# Your objective:
What follows is a set of records. Repeat every one of them exactly.

# Exercise materials:
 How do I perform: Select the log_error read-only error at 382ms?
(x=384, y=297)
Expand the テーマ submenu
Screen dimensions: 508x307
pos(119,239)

# Written response:
 How do I perform: Select the log_error read-only error at 382ms?
(x=384, y=297)
Expand the テーマ submenu
Screen dimensions: 508x307
pos(119,239)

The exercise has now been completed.